» **Problem details**: Extract each line of the listing below that contains the word "action", and copy every such line in full.

Records for locating displayed items

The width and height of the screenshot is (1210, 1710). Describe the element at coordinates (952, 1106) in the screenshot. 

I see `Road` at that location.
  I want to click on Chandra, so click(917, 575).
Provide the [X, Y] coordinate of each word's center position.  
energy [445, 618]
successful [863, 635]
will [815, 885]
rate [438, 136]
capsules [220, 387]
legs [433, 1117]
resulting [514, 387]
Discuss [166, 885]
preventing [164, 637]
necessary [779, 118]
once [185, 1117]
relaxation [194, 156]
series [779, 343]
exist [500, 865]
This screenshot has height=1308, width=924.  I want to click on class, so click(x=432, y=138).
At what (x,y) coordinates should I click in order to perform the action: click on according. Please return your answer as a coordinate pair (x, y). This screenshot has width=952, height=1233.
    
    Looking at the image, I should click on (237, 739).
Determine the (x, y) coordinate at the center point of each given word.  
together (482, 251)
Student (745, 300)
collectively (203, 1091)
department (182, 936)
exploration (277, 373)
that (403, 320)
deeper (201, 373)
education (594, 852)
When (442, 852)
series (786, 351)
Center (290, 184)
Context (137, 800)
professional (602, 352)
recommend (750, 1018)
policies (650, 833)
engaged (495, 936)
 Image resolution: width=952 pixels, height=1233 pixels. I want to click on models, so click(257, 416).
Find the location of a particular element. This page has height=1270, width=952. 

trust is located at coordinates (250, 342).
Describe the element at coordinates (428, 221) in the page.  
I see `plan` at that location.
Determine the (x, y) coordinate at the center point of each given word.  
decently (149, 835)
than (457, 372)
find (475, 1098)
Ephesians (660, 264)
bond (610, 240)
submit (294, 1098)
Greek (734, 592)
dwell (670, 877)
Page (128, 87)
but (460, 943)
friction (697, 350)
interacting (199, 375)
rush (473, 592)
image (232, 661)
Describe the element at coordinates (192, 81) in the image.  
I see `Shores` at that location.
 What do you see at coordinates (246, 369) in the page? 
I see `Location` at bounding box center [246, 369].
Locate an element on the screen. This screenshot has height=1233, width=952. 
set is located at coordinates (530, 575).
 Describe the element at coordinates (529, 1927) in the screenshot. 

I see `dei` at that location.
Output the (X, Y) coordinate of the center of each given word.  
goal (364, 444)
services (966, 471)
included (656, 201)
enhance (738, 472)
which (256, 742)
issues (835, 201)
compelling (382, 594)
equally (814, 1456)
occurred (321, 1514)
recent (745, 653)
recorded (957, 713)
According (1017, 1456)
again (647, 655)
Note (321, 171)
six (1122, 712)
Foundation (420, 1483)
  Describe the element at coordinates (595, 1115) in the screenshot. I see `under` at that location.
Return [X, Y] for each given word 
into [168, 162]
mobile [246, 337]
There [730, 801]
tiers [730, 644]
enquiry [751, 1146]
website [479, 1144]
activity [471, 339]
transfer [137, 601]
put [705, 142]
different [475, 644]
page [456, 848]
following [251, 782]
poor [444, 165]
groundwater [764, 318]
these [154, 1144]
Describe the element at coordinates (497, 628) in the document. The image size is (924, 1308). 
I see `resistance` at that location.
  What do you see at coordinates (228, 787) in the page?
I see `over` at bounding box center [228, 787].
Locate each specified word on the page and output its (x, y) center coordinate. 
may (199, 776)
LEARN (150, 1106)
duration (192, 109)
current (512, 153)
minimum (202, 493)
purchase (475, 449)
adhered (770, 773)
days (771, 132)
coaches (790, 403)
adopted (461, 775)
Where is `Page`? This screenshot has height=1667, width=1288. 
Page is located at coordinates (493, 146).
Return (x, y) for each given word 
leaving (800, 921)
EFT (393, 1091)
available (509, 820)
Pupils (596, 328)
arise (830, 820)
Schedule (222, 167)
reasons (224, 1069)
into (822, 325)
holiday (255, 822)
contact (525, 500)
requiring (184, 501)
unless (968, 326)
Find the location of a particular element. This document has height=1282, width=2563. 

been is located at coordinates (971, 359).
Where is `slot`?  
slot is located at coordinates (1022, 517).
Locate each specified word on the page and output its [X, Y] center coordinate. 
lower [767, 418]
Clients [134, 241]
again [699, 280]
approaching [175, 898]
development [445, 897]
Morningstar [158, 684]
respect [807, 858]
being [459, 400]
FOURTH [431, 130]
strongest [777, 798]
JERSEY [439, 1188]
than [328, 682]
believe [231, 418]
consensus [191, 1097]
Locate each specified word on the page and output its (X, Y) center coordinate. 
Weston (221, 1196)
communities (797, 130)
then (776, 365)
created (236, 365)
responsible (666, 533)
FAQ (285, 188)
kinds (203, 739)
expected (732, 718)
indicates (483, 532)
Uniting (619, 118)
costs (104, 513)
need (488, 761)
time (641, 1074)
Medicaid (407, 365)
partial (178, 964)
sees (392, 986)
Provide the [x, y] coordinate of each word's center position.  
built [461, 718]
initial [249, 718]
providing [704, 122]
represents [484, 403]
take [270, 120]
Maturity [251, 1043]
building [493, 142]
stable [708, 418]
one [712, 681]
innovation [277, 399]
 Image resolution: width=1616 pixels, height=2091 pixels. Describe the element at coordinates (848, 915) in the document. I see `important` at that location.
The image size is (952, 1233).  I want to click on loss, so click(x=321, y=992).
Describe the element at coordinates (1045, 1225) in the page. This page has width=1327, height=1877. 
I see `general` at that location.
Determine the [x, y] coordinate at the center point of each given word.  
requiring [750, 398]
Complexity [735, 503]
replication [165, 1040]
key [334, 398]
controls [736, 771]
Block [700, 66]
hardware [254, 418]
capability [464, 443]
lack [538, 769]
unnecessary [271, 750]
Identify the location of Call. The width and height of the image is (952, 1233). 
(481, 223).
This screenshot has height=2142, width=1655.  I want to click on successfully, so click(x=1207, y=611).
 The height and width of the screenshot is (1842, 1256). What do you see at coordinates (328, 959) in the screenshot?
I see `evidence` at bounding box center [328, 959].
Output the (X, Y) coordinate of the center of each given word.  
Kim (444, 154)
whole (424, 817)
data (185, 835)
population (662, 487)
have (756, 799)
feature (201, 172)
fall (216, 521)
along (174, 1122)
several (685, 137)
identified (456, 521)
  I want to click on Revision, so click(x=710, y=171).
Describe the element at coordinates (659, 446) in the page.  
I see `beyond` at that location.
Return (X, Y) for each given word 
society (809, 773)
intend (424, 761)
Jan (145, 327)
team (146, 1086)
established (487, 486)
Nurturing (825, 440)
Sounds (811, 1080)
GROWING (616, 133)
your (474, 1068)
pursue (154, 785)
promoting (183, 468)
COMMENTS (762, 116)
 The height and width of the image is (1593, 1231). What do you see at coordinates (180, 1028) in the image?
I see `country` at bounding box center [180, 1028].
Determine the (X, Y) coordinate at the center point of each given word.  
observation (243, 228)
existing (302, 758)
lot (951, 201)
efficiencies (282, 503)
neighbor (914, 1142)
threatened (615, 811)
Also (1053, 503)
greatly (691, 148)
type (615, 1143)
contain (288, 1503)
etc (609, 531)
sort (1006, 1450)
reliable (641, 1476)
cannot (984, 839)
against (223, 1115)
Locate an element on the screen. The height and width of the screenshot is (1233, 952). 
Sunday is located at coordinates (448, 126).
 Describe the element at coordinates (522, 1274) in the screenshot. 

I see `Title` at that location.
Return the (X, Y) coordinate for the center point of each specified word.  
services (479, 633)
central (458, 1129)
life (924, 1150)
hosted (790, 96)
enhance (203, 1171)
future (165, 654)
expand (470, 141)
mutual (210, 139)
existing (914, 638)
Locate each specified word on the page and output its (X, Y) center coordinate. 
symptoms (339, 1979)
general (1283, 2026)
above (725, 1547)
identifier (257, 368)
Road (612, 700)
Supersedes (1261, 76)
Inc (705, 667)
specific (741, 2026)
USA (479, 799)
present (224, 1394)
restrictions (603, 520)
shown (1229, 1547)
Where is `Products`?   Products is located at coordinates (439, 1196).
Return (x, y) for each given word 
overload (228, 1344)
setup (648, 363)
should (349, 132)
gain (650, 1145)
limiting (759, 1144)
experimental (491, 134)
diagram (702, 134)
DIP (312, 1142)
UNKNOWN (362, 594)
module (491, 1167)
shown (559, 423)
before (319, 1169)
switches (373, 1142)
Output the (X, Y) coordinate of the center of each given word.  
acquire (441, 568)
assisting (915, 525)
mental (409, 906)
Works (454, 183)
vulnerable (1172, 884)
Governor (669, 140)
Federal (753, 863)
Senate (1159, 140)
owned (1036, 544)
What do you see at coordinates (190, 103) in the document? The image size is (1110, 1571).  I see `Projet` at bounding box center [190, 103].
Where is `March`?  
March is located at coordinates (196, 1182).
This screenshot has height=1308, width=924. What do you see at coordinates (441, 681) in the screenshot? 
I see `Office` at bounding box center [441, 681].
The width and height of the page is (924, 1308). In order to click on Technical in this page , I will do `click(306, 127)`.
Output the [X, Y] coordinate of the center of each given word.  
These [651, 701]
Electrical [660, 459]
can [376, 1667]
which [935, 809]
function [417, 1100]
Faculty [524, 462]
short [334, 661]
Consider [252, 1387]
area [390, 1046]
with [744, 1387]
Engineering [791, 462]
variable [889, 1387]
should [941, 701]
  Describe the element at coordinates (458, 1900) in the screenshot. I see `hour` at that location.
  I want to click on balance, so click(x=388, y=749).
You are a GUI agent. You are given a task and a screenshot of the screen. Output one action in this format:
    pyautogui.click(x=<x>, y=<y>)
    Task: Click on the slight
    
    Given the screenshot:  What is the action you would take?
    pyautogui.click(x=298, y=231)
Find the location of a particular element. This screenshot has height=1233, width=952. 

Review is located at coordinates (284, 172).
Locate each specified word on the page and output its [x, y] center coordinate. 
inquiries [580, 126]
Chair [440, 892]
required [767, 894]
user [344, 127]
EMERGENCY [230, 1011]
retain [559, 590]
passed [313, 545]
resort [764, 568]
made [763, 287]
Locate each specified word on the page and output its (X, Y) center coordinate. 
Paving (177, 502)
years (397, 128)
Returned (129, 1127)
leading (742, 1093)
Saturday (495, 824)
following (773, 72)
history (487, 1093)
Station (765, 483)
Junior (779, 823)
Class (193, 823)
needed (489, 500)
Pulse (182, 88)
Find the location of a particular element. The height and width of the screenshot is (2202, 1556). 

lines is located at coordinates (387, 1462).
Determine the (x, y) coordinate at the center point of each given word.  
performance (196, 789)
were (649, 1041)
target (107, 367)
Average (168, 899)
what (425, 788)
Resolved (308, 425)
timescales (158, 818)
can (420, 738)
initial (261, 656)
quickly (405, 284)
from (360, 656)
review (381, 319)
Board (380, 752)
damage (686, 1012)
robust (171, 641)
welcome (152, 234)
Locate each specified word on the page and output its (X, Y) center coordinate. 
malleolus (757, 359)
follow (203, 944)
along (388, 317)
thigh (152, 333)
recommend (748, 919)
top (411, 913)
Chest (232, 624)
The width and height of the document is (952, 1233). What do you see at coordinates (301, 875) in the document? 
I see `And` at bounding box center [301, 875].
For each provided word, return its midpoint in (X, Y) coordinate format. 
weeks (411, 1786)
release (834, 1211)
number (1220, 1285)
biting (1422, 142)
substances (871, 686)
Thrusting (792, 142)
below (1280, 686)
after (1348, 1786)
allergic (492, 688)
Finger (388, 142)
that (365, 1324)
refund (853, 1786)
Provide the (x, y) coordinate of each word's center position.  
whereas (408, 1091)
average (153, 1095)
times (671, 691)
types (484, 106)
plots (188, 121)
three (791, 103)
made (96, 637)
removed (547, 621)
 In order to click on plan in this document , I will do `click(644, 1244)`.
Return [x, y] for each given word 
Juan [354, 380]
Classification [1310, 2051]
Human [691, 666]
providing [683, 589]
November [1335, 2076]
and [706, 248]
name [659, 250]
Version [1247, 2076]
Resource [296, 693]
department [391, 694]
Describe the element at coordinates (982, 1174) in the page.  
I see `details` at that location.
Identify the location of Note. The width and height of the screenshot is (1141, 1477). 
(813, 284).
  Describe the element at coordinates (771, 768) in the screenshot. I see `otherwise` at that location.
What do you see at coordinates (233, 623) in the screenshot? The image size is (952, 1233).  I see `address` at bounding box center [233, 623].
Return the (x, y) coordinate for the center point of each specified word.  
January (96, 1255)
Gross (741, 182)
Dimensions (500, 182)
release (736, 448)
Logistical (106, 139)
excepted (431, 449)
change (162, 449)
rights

» **Exercise response**:
At what (x,y) coordinates should I click in order to perform the action: click on according. Please return your answer as a coordinate pair (x, y). This screenshot has width=952, height=1233.
You are a GUI agent. You are given a task and a screenshot of the screen. Output one action in this format:
    Given the screenshot:  What is the action you would take?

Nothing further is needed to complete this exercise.